Und einige kuriose Gründe würden auch in Österreich durchgehen.

Scheidung in Österreich: Was ist eigentlich eine Schuldzuweisung?

In Österreich hält eine Ehe durchschnittlich 10,6 Jahre (Stand 2022). Unter den Ehen, die geschieden wurden, waren 85,4 Prozent einvernehmlich. Beim Rest wurde ein sogenanntes Verschulden genannt. Darunter versteht man den Vorwurf, dass nicht beide Personen gleichmäßig für das Ende der Ehe verantwortlich sind, sondern hauptsächlich eine.

Laut Statistik Austria war das bei 14,6 Prozent der Scheidungen der Fall. Davon wurde in 44,1 Prozent der Fälle dem Mann das Verschulden zugeschrieben, bei 10,8 Prozent der Frau. Bei 31,7 Prozent kam man zu dem Ergebnis, dass doch beide Parteien verantwortlich waren – und in 13,5 Prozent war es keine:r von beiden. Und die Gründe, warum man jemandem die Schuld für die Scheidung zuschiebt, können ziemlich unterschiedlich sein.

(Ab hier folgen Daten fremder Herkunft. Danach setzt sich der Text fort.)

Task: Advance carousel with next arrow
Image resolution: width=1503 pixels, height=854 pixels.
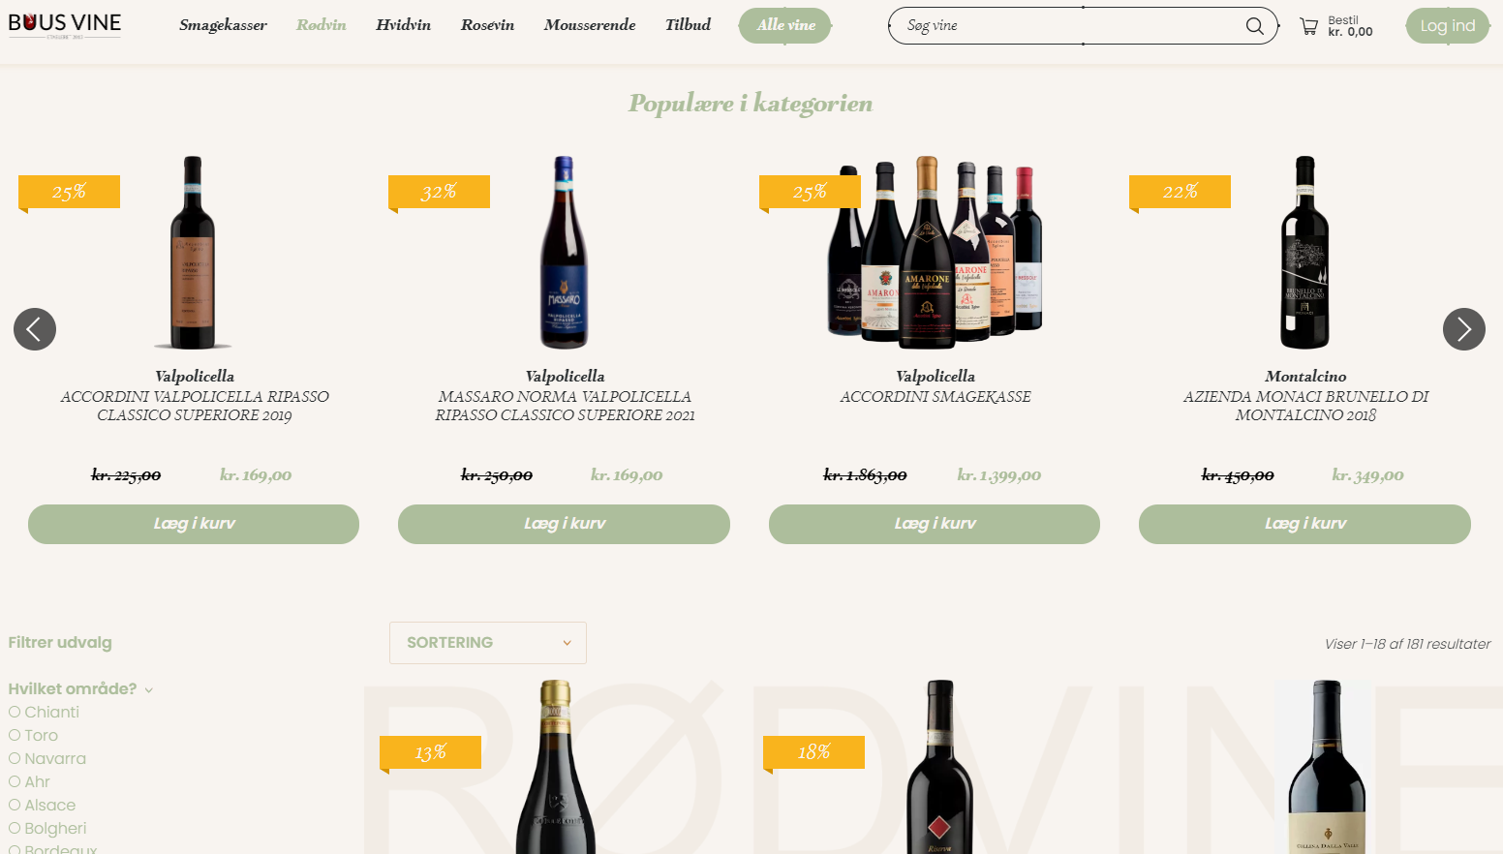Action: point(1464,329)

Der Klassiker bei der Ehescheidung ist für Scheidungsanwältin Susanna Perl-Lippitsch auch heute noch „der Dritte im Bunde“ beziehungsweise der Ehebruch, erklärt sie. Die Rechtsanwältin für Familienrecht führt in Wien die Scheidungsboutique. Kürzlich gründete sie auch die Eheakademie 360, bei der sie Paaren vor der Eheschließung Infos zu ihren Rechten und Pflichten in der Ehe gibt um schon vorab Vieles abklären zu können.

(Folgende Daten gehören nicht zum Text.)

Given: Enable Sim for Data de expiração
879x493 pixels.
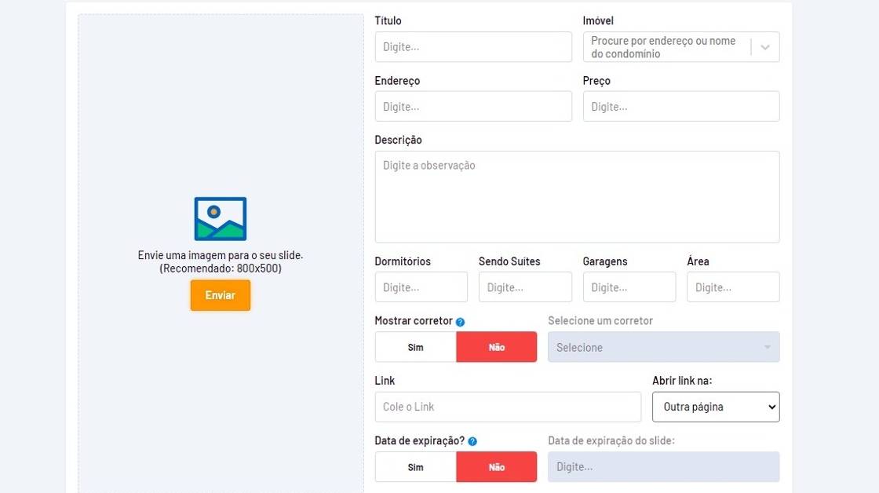Looking at the screenshot, I should pyautogui.click(x=416, y=467).
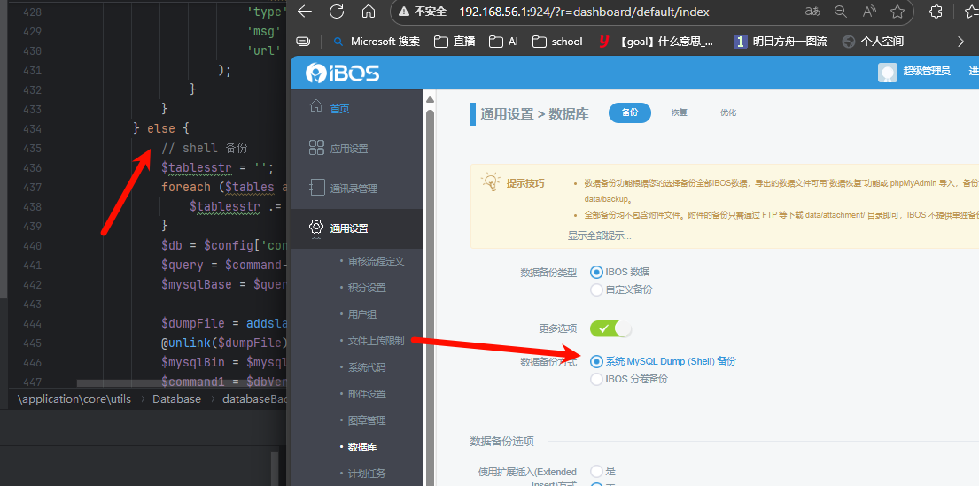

Denn die Expertin weiß: Schuldzuweisung kommt bei Scheidungen immer wieder vor. Auch psychische oder körperliche Gewalt sowie Alkoholismus des Partners oder der Partnerin werden immer wieder genannt. Doch manchmal können die Vorwürfe auch ganz schön kurios werden. Wer online immer wieder durch solche Schlagzeilen scrollt weiß: Scheidungsgründe können auch richtig absurd klingen. So absurd, dass wir uns manchmal denken: das wäre bei uns doch niemals möglich! Wir haben der Scheidungsanwältin deshalb eine Auswahl an den kuriosesten Scheidungsgründen der Welt gezeigt und sie gefragt: Wäre das denn auch in Österreich eine legitime Schuldzuweisung?

Gossip als Scheidungsgrund?

Der Fall: 2012 reichte eine Frau in Nigeria die Scheidung von ihrem Ehemann ein, weil er schlichtweg zu viel redete. Nach sechs Jahren als Ehepaar reichte es der Frau, dass der Mann auch die größten Familiengeheimnisse einfach so ausplauderte. Die Ehe wurde aufgelöst.

Wäre das auch in Österreich eine triftige Schuldzuweisung?

Susanna Perl-Lippitsch: „Das wäre auch hier sicher eine Eheverfehlung denn das kann man unter die Treuepflichtverletzung stellen. Wenn ich zum Beispiel meinem Mann Geheimnisse anvertraue und er erzählt sie überall weiter, ist das sicher ein Vertrauensbruch in einer gewissen Form. Das kann ich mir durchaus vorstellen, dass man da eine Scheidungsklage darauf stützt. Das ist ja auch leicht beweisbar.“

Ehe-Aus durch fehlenden Sex?

Der Fall: In Australien endete eine Ehe schon nach 24 Stunden. Der Grund: weil die Frau in der Hochzeitsnacht zu erschöpft für Sex war, fordert der Mann direkt am Tag nach der Hochzeit schon wieder die Scheidung.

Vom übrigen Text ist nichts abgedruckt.